Nopam, no spam.
Nopam, stop the spams with no pain :-)
Overflowing spams bring lots of pains, email users sometimes suffer headaches for checking mailbox stuffed with spams, if they adopted spam filter, they would probably be heartbroken when normal mails be mis-deleted.
Meanwhile, corporate users waste lots of time and energy in finding the right solution, however, most of the detection softwares are expensive and defective, which is distressing as well.
Currently available techniques of antispam filter includes: blacklist, whitelist, rule based, and content filtration of Bayesian Filter.The majority of antispam filter combines these techniques, and Bayesian filter is the most important one of them.
The basic principles of content filtration in Bayesian Filter are; suppose we can divide the normal and junk emails into two groups, Bayesian filter uses statistic approach to learn probabilities for words, phrases and other characteristics that distinguish spam. The features of these keywords group then could be used to examine spam tendency of a new email.
However, there are still defects among these content filtration techniques. For example, it is not easy to establish an email sample big and precise enough, not to mention the high risk of prejudgment. Suppose there are lots of subjects listed "Very Important" in spams, which might not appear in the normal sample, the trained content filter could possibly mis-delete an email titled as "Very Important", and it could cause great damage. Please note, these are real cases.
Likewise, we found that many occurred misjudgment in the content filter in either electronic newspaper of shopping containing spam features or innocent emails are due to its spam content that happen to contain sensitive contents related to sex or drug therapies. There is always a complicate setting in the installation of anti-spam systems, for example, having to define the whitelist, blacklist, or threshold. One thing that causes headaches and troubles to the users is that anti-spam filter also requires feedback reports to train the system, like asking users to decide a detection intensity of light, magnetic or forced, etc., or asking administrators to set standard-line up to delete spams. Doesn't this mean users have to suffer an indecision between cleanness of mailbox and mis-deleted intensity of normal mail?
Design Principles
1.Deliver a high enough level of spam detection rate, keep the mis-deletion rate as low as possible, and pay less for the mistake.
2.System performance must be quick enough, invisibly executing, no effect on email sending or receiving, and no delaying.
3.System must offer extremely high stability and reliability, definitely no mistakes occurred during transfer, and guaranteed protection from mail lost.
4.The installation must be quite easy, no need of setting (eg. whitelist / blacklist)or training, performing automatically after installation.

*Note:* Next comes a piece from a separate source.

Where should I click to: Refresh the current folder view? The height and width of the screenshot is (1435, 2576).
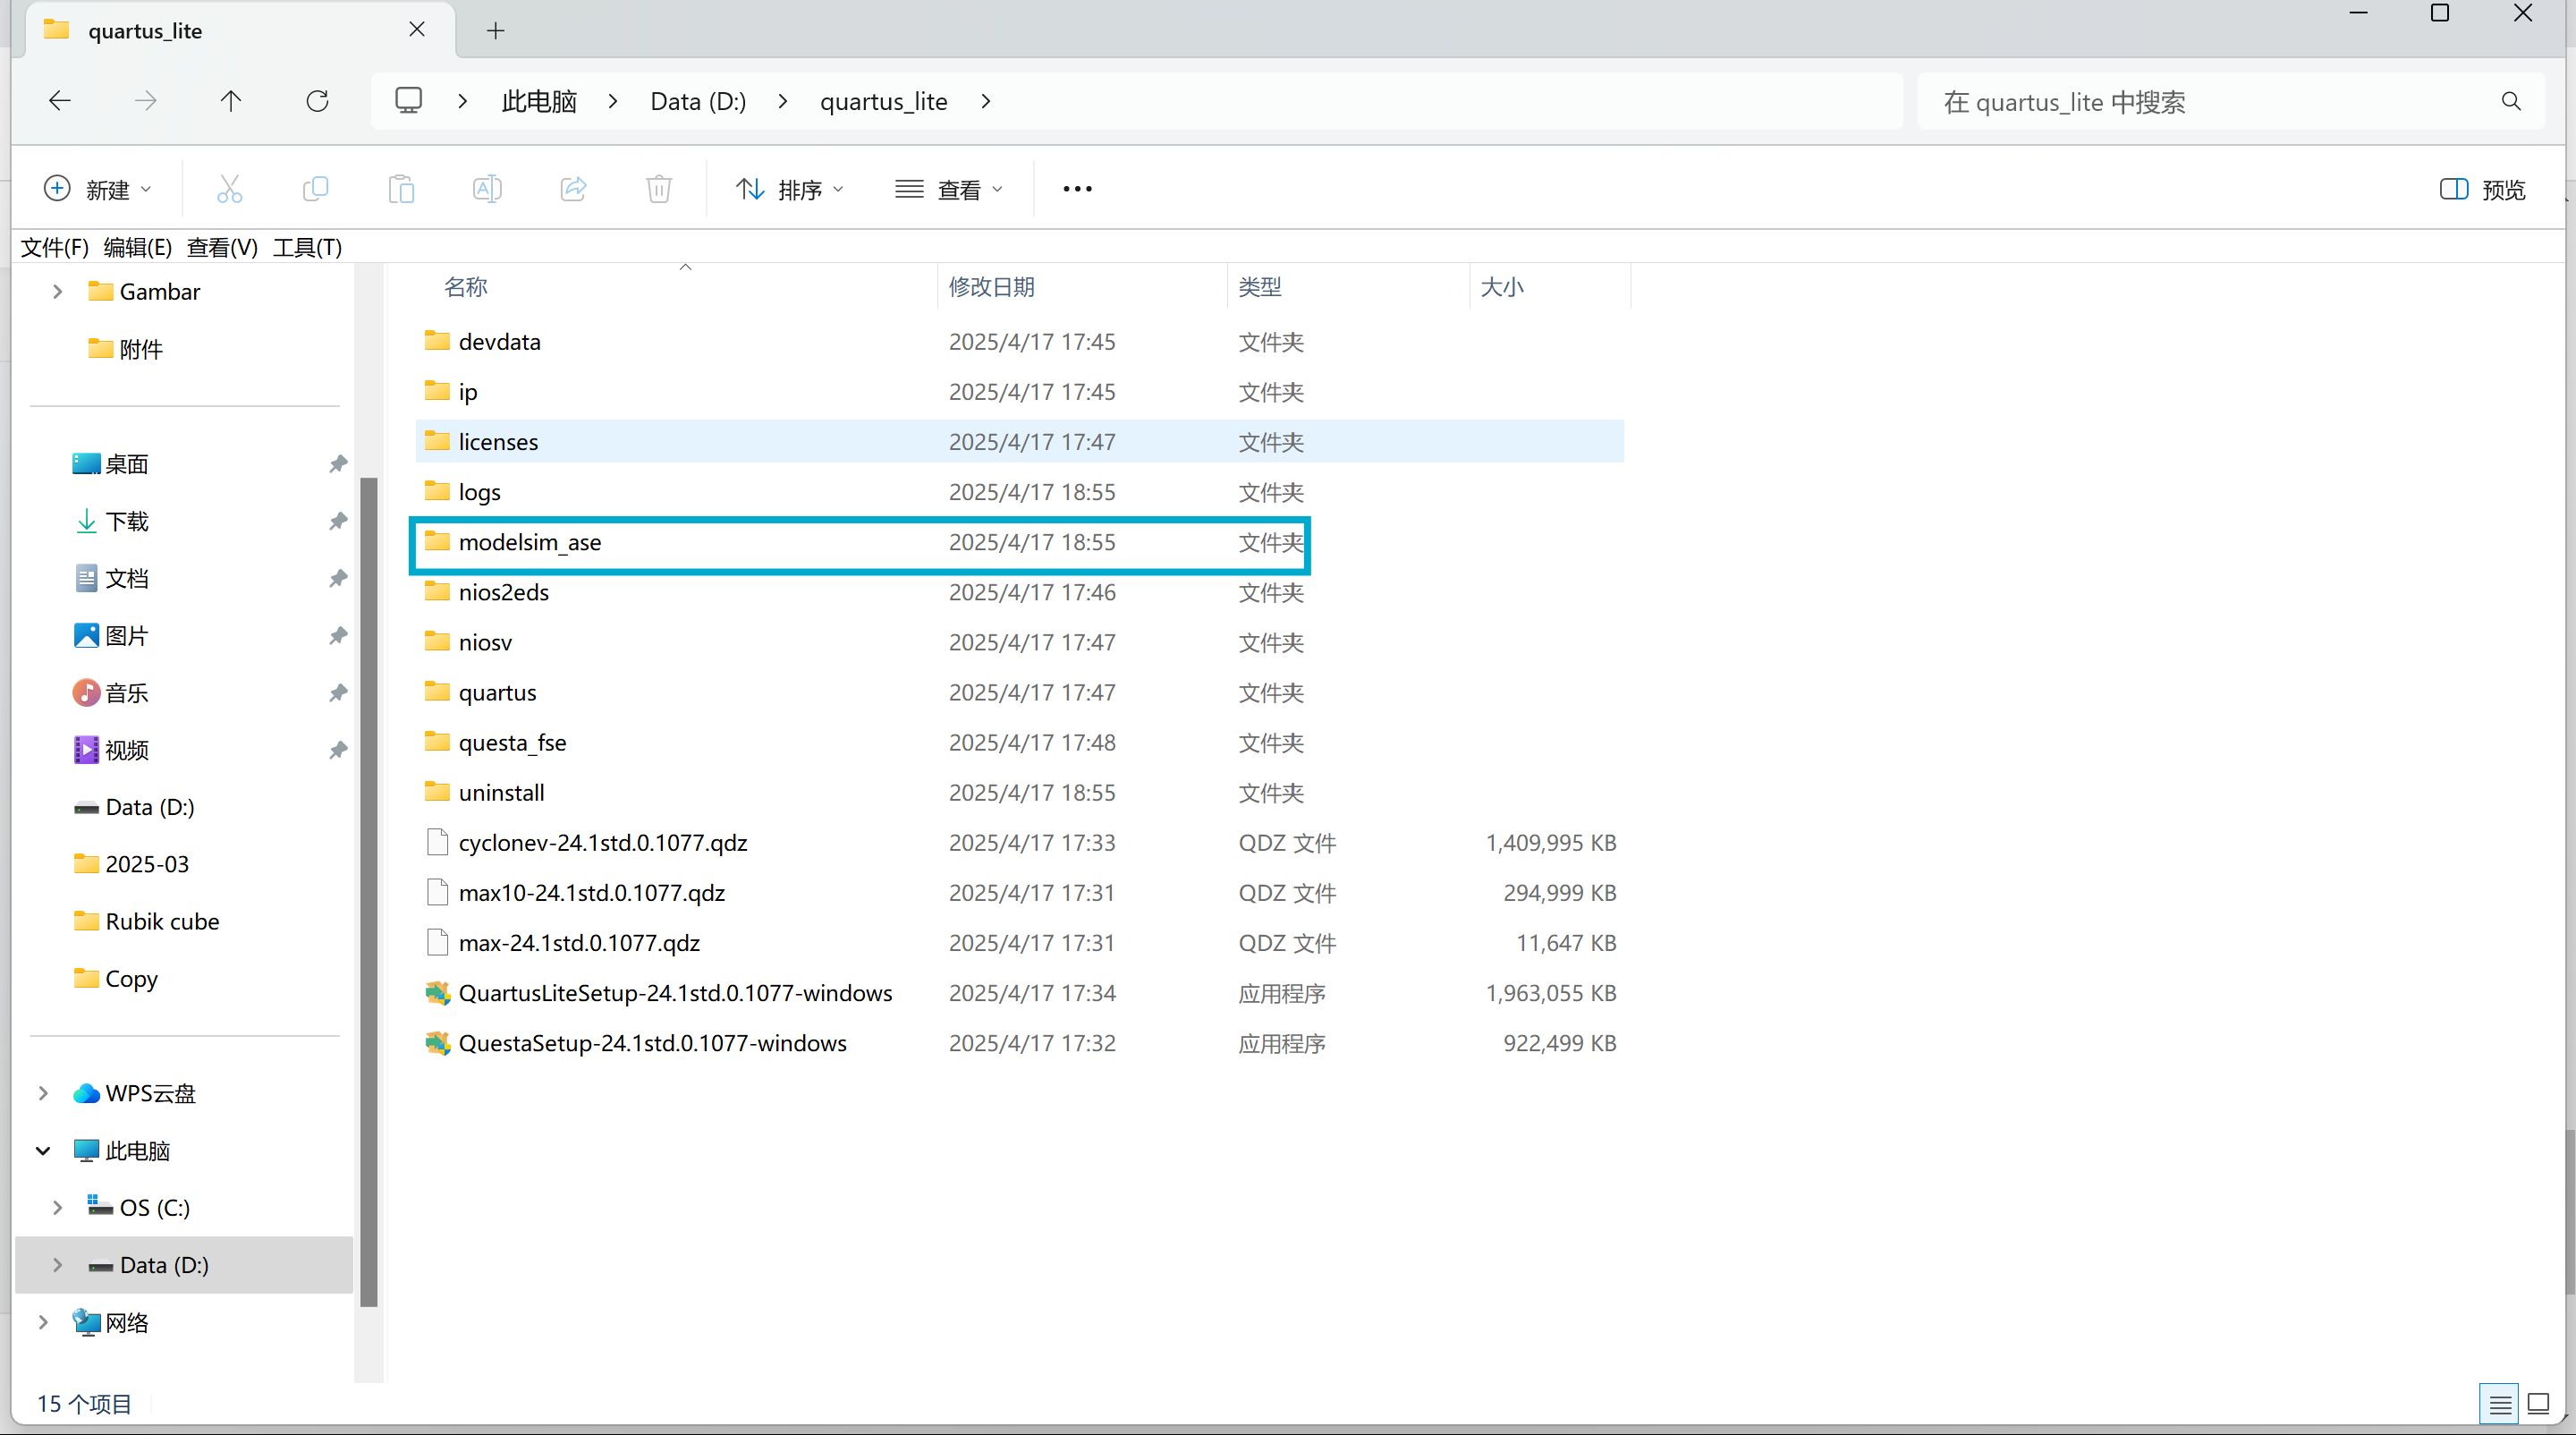point(317,101)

5.To design a system for all districts and languages, we pondered over how to carry out a method that needs no training from normal/spam mail sample, nor going through painful learning experiences, that could be well adapted to all languages and districts. To meet this precondition, a technique that could dominate critical features of spam is essential. And those features shall be unrelated to mail content, language or district.
Through the ins and outs of occurrences, we comprehend that "The discrimination between spam and normal mail depends on the conduct instead of content."

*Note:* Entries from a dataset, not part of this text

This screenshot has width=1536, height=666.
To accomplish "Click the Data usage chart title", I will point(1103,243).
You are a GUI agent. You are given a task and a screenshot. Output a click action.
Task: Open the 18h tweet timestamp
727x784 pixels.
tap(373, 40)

Normally, spammers use all kind fake-simulated techniques to avoid blocking schemes. However, there is some certain similarities between different fake-simulated versions of one spam. That's to say, the manifestly and common features to distinguish spam from legitimate messages are fake-simulated, being sent abundantly, and with certain similarities, all these features show no concern with content, language or district.
Based on these features of spam and our expertises along with the achievements of network communication, search engine, similarity measure and agorithm design, we used similarity comparing and fake-simulated analysis technique in search engine to study the conduct of spams, then we developed a technique of relational closure analysis, to protect normal-mail from being mis-deleted, and keep the mis-deletion at the lowest rate.
Regarding the system application, besides the delicate design of algorithm and data structure, with our pursuit of high-speed performance, we use C language for programming, (please note: there are lots of anti-spam system programmed by high-end language like Perl) in our test reports of performance, nopam can handle more than 1 million emails in Intel Pentium 4 computers per day.
The independence and extension of nopam system
At the beginning of system design, we thought of two alternatives,
1) adopt Open Source like Postfix or Amavis as our communication system,
2) develop program modules by ourselves. After we considered the maximizing system performance and the extension of future system, we decided to develop all the program modules by ourselves, so that we could completely dominate the critical knowledge of every dimension.
On the future extension, QS could archive all email passing through, built-in database for the following advanced functions, such as long-term backup, searching, important archive protection, data-mining analysis or knowledge base management etc..
Looking forward, Nopam will not only release the pain(abolish the harmful) of users, it will bring users happiness in the email world (initiate the useful).